#### RAW RECORDS
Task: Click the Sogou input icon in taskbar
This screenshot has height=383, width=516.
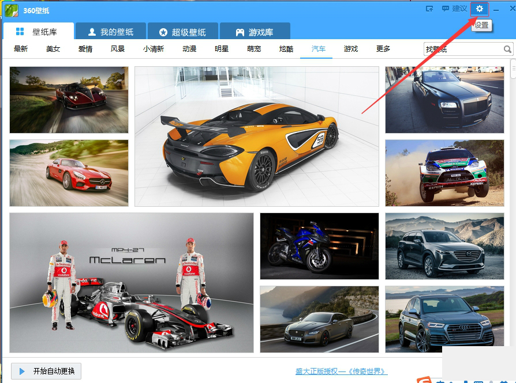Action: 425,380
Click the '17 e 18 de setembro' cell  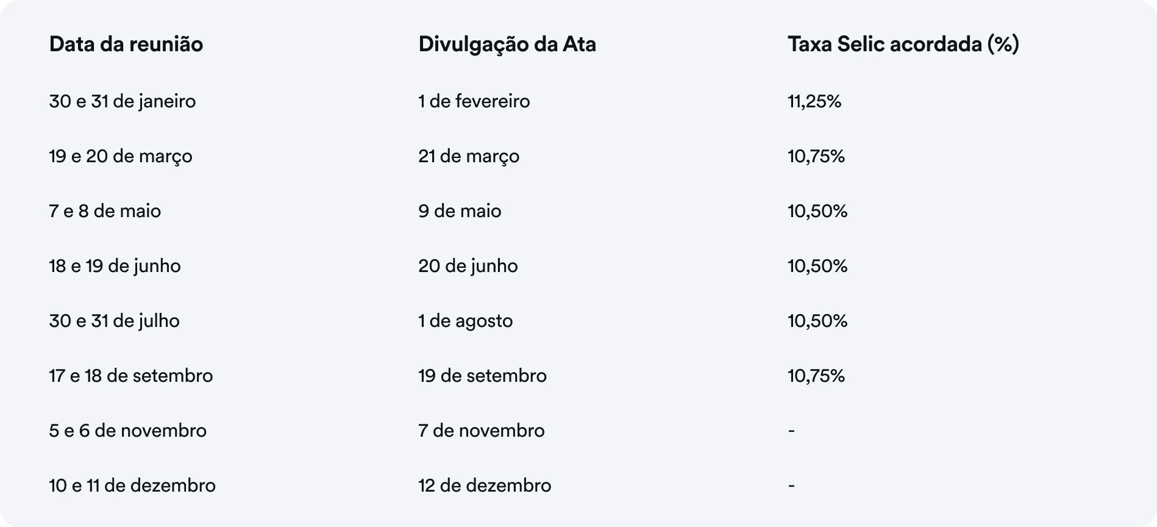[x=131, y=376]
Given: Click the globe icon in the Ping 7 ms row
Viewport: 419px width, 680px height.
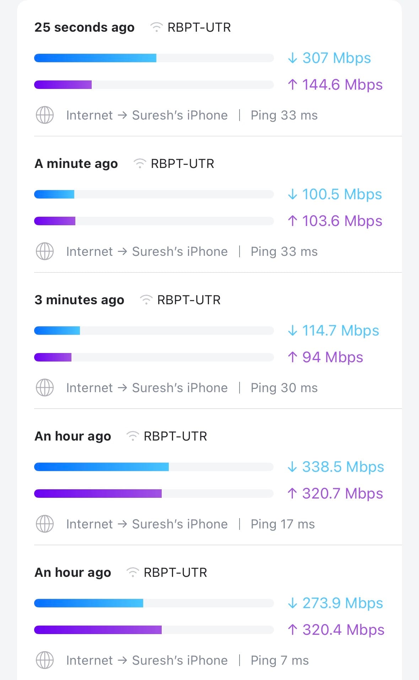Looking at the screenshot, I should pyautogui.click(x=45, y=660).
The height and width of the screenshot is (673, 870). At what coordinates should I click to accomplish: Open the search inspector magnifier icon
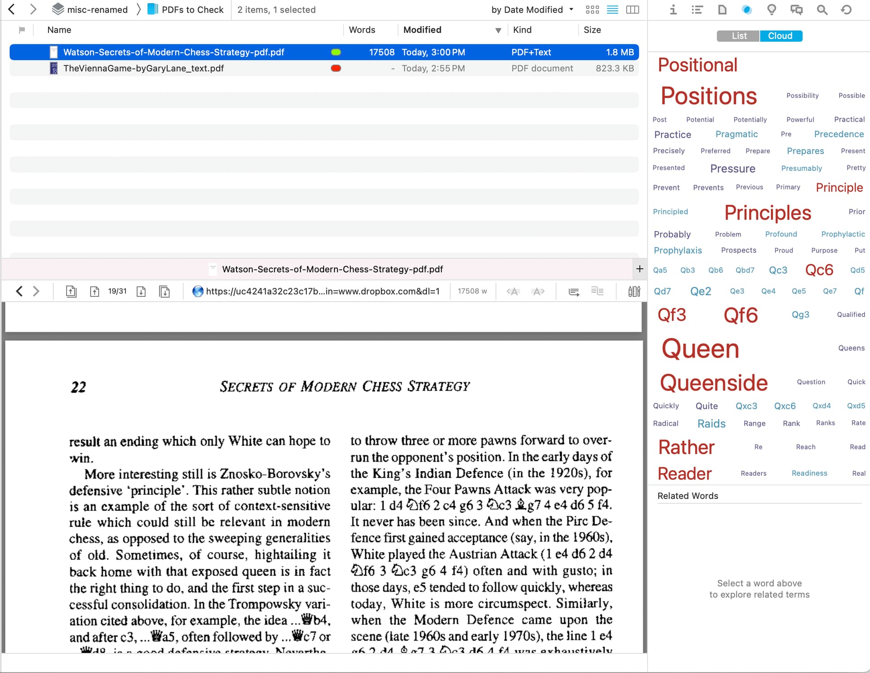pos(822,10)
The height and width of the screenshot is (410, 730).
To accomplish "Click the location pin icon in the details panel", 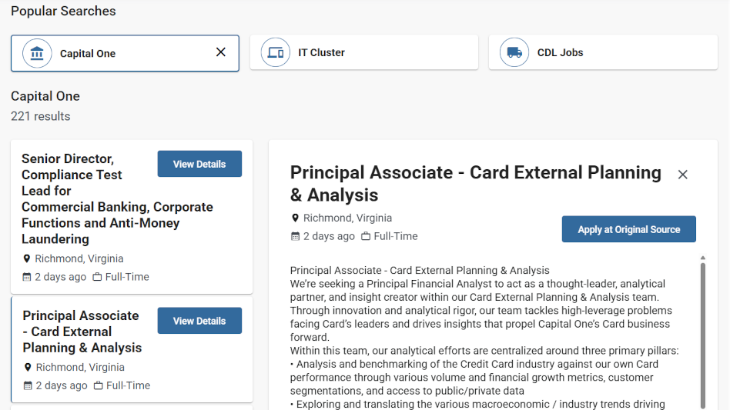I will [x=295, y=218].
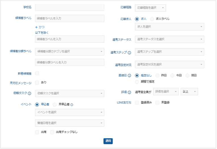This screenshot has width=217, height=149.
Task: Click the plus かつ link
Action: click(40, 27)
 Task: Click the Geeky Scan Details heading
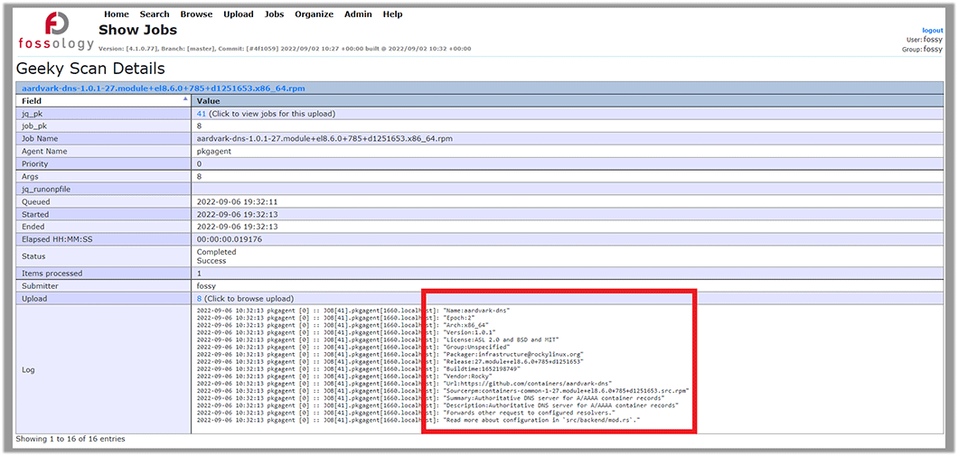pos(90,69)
########
#### RAW RECORDS
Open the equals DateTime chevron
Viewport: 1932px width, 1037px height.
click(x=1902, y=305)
########
#### RAW RECORDS
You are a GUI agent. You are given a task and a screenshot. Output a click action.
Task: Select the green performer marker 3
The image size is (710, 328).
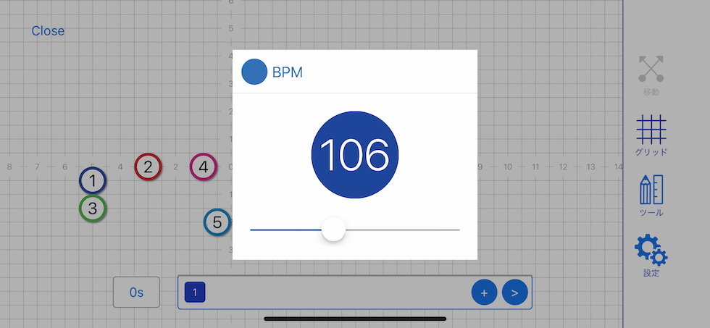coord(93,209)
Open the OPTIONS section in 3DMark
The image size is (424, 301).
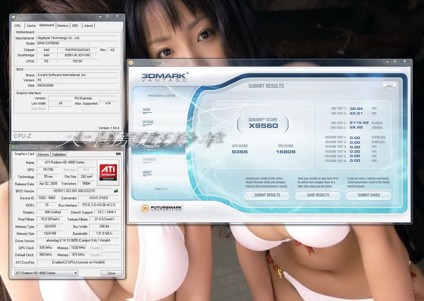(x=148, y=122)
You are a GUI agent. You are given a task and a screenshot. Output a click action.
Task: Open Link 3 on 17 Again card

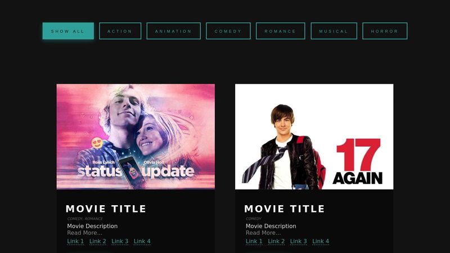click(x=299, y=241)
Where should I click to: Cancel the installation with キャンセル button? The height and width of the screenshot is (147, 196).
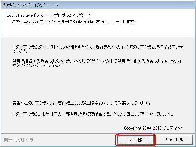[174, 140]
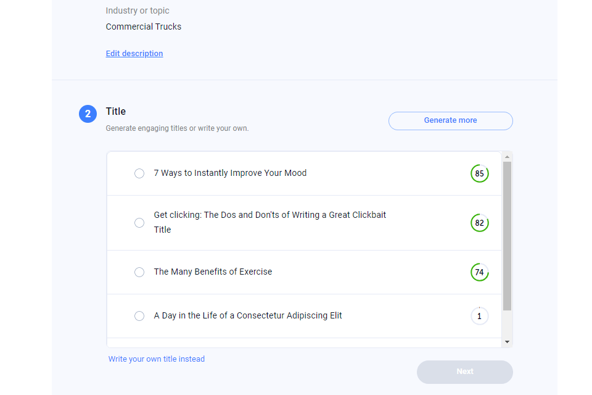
########
■ **EXERCISE BRIEF**: Arrange the records from the line with "Open the equals DateTime chevron" up to and including the line with "click(x=1902, y=305)" as a Markdown table with the columns Row and Line, numbering each row and leaving out blank lines.

■ **WRITTEN SOLUTION**:
| Row | Line |
|---|---|
| 1 | Open the equals DateTime chevron |
| 2 | Viewport: 1932px width, 1037px height. |
| 3 | click(x=1902, y=305) |